Others, however, believe online ads are at least somewhat insulated from a slowing economy. The idea is that an influx of marketing dollars, redirected from television and print, would more than compensate for any economy-related slump. For instance, chipmaker Intel (INTC) expects to spend at least half of its marketing budget online this year, compared with just 15% two years ago, because the Web helps it better reach people who buy computers with Intel chips in them. "We really want to get close to that sale" with search and online display ads, says Corey Carrillo, Intel's worldwide search-engine marketing manager. Historically, the company has emphasized its brand.
Yahoo executives said there were some areas of weakness in display advertising, such as finance, travel, and retail. President Sue Decker implied that was probably due to the slowing economy. But she said the weakness was largely offset by strength in other areas. Yang said display-ad revenues strengthened in the second half of last year, growing 20%.
Yahoo said its search advertising grew 30% from a year ago. What's more, Decker said revenues per search query grew 20%, about the same gain as in the third quarter. She attributed the bulk of the growth to improvements in the rate at which users click on search ads, thanks to Project Panama, the company's search-ad effort launched about a year ago. But none of that has kept Yahoo from falling further behind Google.

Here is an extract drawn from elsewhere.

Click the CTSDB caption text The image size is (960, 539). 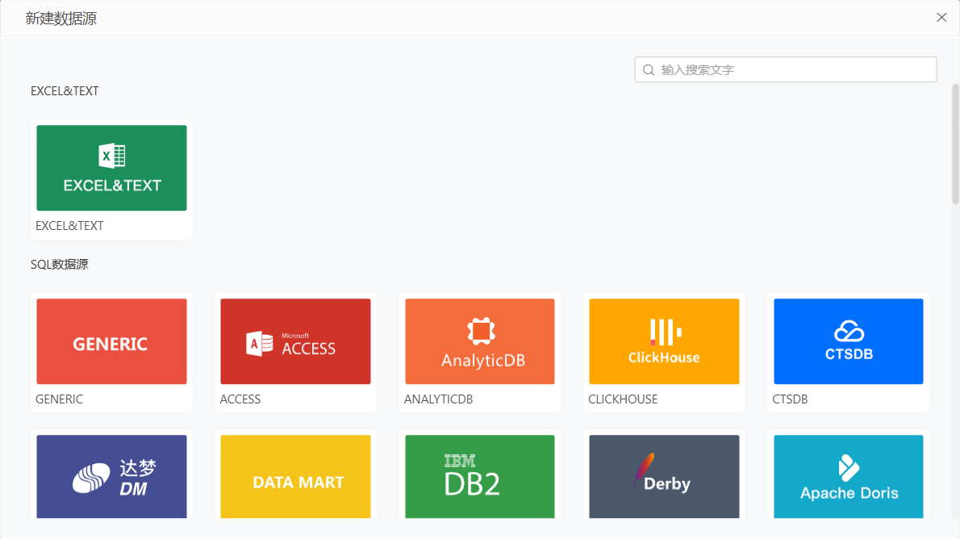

With Yahoo failing to attract a larger base of searchers, advertisers hesitate to spend significantly more on its search ads. "We give them every dollar we can," says Kevin Lee, executive chairman of digital marketing firm Didit. "But if they don't have the traffic, there's nothing for us to spend the money on." Indeed, Yahoo keeps losing ground in search to Google. According to Nielsen Online's numbers, usually the most conservative measure of the market, Google's share of searches in December was 56.3% to Yahoo's 17.7%, and Google got 70% more searches per searcher than Yahoo.

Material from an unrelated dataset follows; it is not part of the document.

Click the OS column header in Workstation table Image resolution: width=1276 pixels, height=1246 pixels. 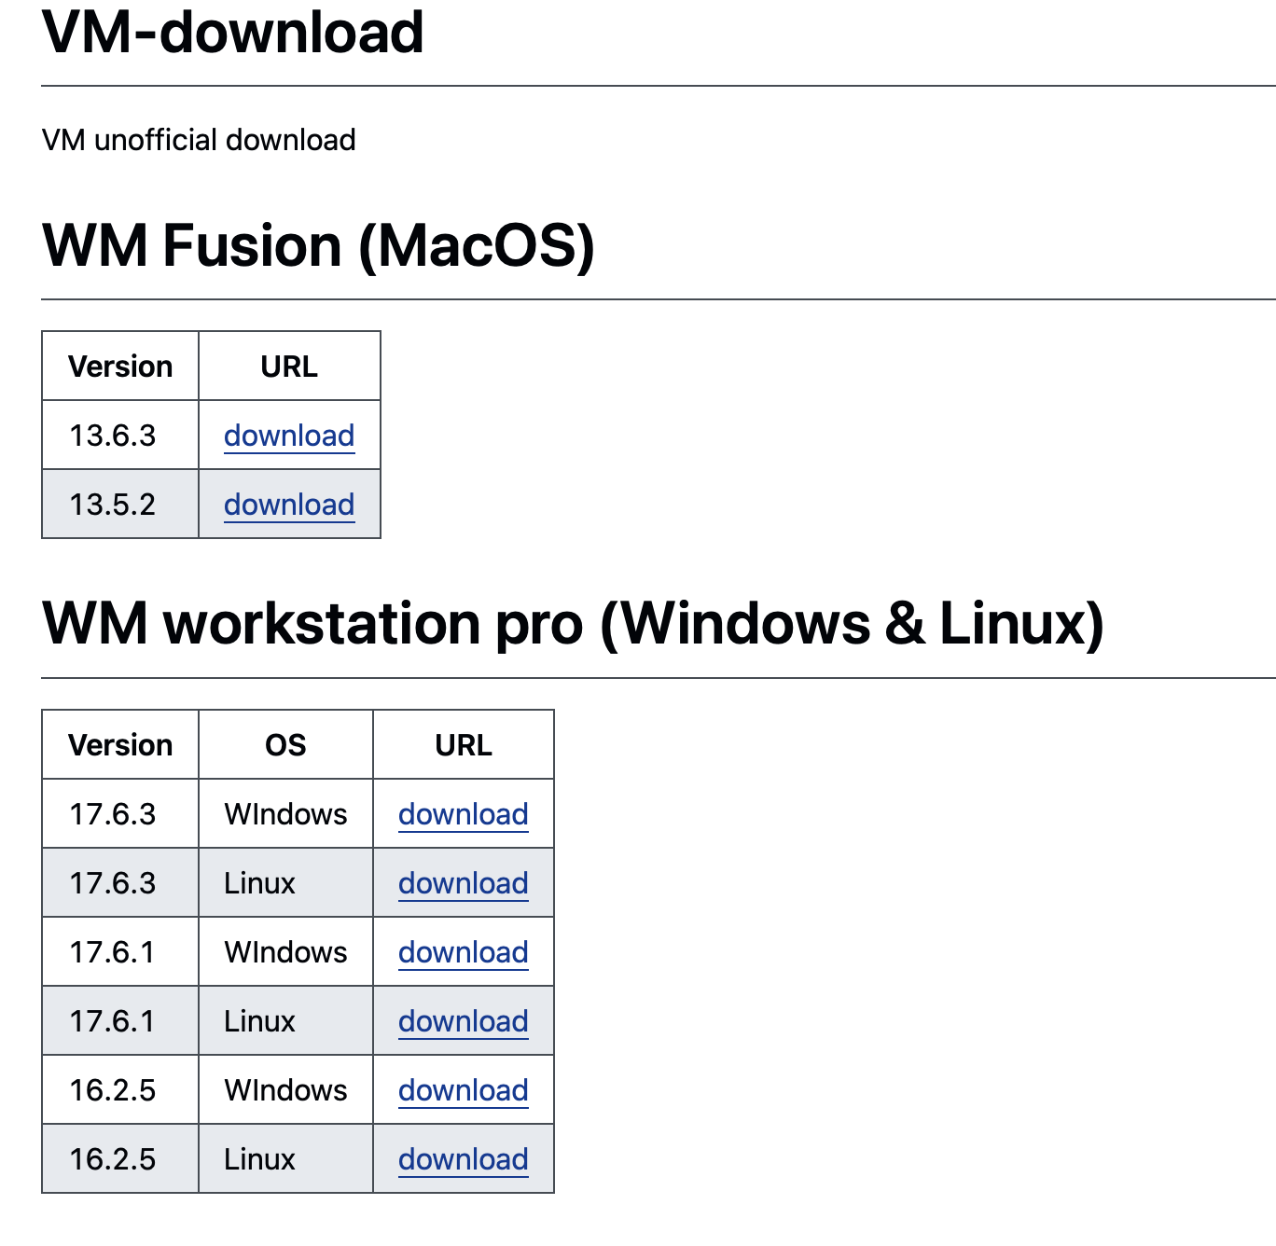pos(284,744)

Marketers know it, and that's why they're still not spending big on Yahoo search. A new analysis by search marketing firm Efficient Frontier says overall search ad spending on Yahoo fell 3.8% in the fourth quarter from a year ago. As a result, Google's share of search ad spending rose to 76.6% from 70.5% a year ago, essentially capturing 97¢ of every additional dollar spent on search advertising in the past year. "Google continues to be the big engine that could," says Efficient Frontier CEO Ellen Siminoff.
Cuts Alone Aren't Enough
Yahoo also faces challenges in other areas of its business. A deal with AT&T (T) had given Yahoo a monthly fee for each broadband subscriber it attracted. Now, Yahoo will get only a share of revenue for ads it sells on AT&T sites. Although it gets a one-time payment of $300 million to $400 million from AT&T this year, the new deal will cut Yahoo's guaranteed revenues, which analysts had estimated at about $250 million a year.

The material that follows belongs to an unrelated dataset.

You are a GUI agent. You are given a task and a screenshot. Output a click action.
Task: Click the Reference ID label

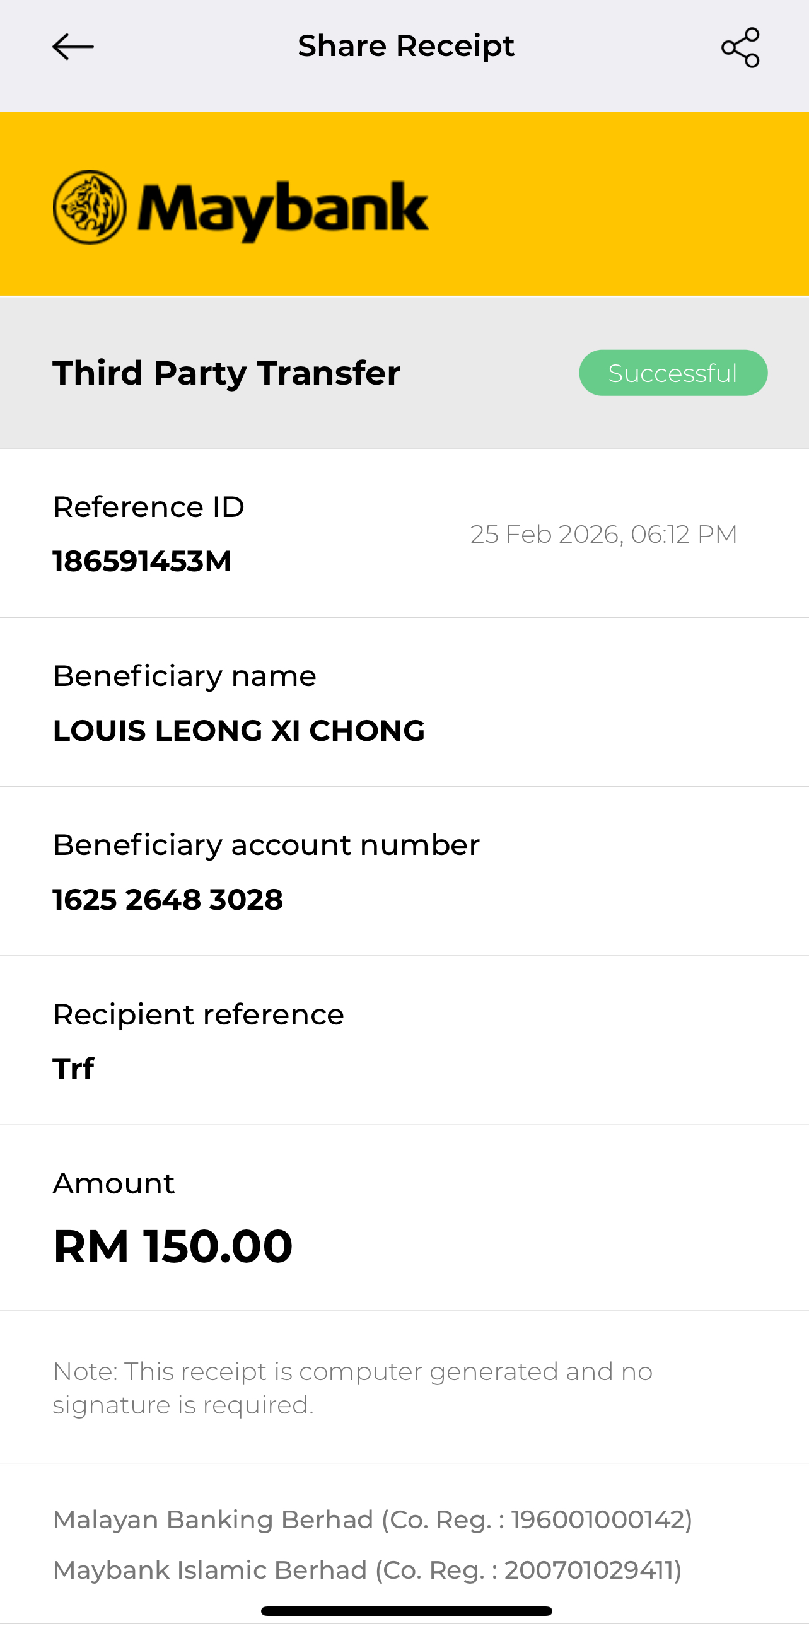(x=149, y=507)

As Yang's vow to keep spending on some initiatives indicates, Yahoo's hope remains coming up with new services that catch people's imagination as Google, MySpace (NWS), Facebook, and other sites have. "You can't cut your way to prosperity," notes Siminoff. But when Yang took over as CEO last July, he promised he'd spend the next 100 days crafting a new plan for the company. At nearly 200 days and counting, investors clearly believe he needs to pick up the pace.